**WHAT NEEDS TO BE DONE:** Rewrite the data from the line with "Viewport: 1280px width, 720px height." up to and including the line with "Action: click(x=463, y=101)", swapping "Switch to" for "Open" and leaving everything else unchanged. Leave the pictures out of your answer.

**RECORDS SUPPLIED:**
/---

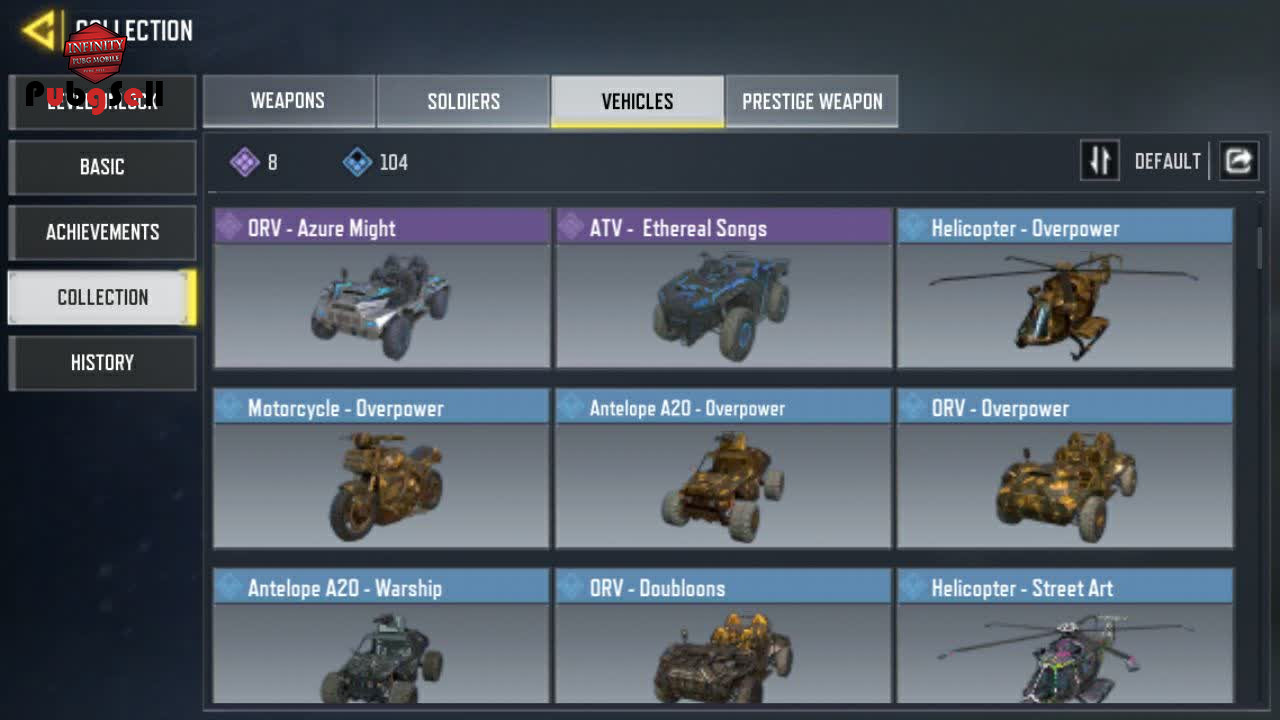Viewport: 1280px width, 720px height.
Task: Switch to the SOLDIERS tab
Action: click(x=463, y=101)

\---
/---

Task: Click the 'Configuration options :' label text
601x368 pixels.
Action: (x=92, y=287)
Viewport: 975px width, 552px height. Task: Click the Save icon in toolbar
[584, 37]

\---

**ANSWER TO THIS PROBLEM:**
Viewport: 1280px width, 720px height.
Task: Open the SOLDIERS tab
Action: click(x=463, y=101)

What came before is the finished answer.